Vielleicht konnte Lars Manfred einreden, nach Hause zu gehen und sich einen Porno runterzuladen.

»Blöde Tussen. Denken, sie wären was Besseres, dabei wollen sie doch alle nur ficken.«

Solche Aussagen kündigten in der Regel keine höfliche Konversation an, sondern Ärger. Lars überlegte noch, ob er Manfred zu einem kleinen Schläfchen verhelfen und ihn dann unbemerkt raustragen sollte, als es bereits zu spät war.

Denn mehrere Dinge geschahen gleichzeitig: Im Spiegel sah Lars, wie sich die heißeste Brünette des Clubs dem Tresen näherte, als gerade auf Manfreds anderer Seite ein Platz frei wurde. Der einzige Platz an der Bar. Die Brünette musste sich neben Manfred stellen, wenn sie etwas ordern wollte. Gleichzeitig drehte Manfred Lars den Rücken zu und entdeckte sie ebenfalls.

Lars beschloss, sich vorerst zurückzuhalten. Die meisten Frauen waren durchaus in der Lage, sich selbst zu wehren, und vielleicht, vielleicht hatte er ja etwas Glück, und Manfred stellte selbst fest, dass er ein kompletter Vollidiot war und auch diese Frau Lichtjahre außerhalb seiner Liga war. Genau genommen war diese junge Dame weit entfernt von jedermanns Liga. Sie schien von einem anderen Planeten zu kommen.

Lars schätzte sie auf Anfang dreißig, ihre dunkelbraunen Haare waren ursprünglich glatt, aber durch das wilde Tanzen und die hohe Luftfeuchtigkeit lockten sie sich. Nicht solche kleinen Löckchen, sondern diese sanften Wellen, die so aussahen, als wäre sie gerade der Brandung entstiegen.

Ihre Schuhe waren heiß. Mal ehrlich, ein Mann wollte nun mal keine praktischen Jack-Wolfskin-Treter an den zarten Füßen einer Frau sehen, sondern High Heels, die ihre Beine und den Hintern betonten. Ihre waren schwarz, um die Ferse leicht gewellt, der Stoff mit kleinen silbernen Perlen besetzt. Rote Sohle. Das bedeutete etwas, aber Lars wusste nicht genau, was.

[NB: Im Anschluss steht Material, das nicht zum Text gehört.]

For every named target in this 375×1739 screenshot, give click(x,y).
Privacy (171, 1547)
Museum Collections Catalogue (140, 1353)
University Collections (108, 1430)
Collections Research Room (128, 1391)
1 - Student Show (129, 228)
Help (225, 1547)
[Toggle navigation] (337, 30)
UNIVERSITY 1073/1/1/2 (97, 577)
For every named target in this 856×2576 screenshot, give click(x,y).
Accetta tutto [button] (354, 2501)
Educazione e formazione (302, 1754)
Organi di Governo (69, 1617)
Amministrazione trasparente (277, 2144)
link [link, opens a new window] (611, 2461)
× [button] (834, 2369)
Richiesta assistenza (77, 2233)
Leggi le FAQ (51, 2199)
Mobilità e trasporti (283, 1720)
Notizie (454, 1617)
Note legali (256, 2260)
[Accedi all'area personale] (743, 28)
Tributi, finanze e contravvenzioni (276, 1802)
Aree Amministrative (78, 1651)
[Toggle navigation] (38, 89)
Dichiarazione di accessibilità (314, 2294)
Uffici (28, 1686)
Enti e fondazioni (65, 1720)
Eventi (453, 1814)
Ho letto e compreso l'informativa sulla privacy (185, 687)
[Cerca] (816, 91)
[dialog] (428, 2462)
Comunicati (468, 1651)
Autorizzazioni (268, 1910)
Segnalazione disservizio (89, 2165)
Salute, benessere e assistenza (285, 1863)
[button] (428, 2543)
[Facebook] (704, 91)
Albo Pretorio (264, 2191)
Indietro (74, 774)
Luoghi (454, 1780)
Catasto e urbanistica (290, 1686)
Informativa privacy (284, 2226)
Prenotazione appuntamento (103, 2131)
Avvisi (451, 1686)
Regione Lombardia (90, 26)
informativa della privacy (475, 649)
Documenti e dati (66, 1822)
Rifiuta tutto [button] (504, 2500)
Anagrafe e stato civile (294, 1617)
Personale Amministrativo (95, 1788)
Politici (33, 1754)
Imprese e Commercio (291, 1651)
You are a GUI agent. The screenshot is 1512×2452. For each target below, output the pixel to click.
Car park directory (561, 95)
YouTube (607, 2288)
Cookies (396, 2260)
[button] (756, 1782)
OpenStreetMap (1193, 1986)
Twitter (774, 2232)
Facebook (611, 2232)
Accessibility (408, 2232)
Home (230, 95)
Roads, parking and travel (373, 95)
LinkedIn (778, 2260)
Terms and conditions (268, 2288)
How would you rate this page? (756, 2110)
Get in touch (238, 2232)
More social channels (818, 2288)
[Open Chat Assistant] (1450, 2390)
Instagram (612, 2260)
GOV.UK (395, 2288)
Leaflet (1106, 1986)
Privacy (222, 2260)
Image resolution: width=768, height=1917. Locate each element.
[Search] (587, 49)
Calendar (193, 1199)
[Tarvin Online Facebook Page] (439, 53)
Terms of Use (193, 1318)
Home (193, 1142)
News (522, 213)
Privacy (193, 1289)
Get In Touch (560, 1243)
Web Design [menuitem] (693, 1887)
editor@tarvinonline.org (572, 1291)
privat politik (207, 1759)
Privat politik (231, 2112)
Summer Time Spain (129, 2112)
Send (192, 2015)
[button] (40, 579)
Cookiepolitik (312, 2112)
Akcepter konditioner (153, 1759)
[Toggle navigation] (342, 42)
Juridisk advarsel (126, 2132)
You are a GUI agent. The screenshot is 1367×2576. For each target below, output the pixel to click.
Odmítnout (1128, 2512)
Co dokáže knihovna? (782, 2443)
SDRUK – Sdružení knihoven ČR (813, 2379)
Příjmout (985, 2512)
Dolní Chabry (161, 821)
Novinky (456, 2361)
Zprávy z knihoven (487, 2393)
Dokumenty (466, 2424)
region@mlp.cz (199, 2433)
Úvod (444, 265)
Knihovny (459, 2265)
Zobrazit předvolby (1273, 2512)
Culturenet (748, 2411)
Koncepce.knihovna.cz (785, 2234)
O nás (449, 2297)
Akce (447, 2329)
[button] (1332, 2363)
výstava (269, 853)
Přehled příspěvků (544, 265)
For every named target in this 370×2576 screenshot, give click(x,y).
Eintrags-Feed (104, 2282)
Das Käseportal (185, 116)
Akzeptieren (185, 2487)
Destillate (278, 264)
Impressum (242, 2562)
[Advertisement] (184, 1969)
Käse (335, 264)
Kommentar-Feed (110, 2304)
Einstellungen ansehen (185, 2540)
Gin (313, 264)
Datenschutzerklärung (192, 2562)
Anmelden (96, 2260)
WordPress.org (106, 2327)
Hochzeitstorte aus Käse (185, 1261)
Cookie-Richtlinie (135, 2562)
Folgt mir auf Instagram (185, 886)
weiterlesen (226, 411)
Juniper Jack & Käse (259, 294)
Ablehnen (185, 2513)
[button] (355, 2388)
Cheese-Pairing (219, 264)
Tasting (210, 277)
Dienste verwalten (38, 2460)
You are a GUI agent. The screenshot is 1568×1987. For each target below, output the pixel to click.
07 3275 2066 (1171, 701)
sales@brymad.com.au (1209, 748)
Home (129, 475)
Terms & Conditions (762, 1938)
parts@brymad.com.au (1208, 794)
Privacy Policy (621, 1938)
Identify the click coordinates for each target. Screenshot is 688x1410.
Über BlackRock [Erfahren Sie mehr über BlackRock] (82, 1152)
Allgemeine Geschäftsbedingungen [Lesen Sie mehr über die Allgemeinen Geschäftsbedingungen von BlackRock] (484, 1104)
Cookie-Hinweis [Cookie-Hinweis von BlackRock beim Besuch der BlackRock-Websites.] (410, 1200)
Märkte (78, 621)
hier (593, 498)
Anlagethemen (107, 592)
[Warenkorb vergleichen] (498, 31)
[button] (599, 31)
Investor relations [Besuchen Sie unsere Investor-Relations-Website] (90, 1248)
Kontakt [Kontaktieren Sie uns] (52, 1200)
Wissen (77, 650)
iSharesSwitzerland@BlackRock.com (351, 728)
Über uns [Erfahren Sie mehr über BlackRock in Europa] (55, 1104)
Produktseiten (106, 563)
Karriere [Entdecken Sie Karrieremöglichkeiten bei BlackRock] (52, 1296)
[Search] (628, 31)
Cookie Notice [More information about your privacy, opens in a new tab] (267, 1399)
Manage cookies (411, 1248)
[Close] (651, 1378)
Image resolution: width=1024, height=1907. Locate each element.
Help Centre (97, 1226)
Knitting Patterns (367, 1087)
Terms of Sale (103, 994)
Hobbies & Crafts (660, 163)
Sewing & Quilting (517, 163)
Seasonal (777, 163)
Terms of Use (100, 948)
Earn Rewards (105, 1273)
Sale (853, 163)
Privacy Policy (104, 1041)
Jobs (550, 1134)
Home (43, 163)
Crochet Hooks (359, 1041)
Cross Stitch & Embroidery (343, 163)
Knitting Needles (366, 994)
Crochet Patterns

Die Höhe der Absätze kam ihm maßlos übertrieben vor. Ihre Füße mussten schmerzen wie nach einer Bastonadefolter, bei der die Fußsohlen mit Schlägen versehen wurden, aber sie lief beinahe leichtfüßig an die Bar. Lars hatte sie bereits beim Betreten des Clubs bemerkt, denn er war weder scheintot noch ein Eunuch. Nicht nur seinem Sitznachbarn fielen die Augen aus dem Kopf, auch Lars musste kräftig schlucken so wie jeder Mann im Umkreis von dreißig Kilometern. Das Kleid schmiegte sich extrem eng an ihren weiblichen Körper mit perfekten Rundungen und betonte ein Paar Brüste, die zum Anfassen gemacht worden waren. Er stellte sich vor, wie er ihre freie Schulter mit Küssen übersäte.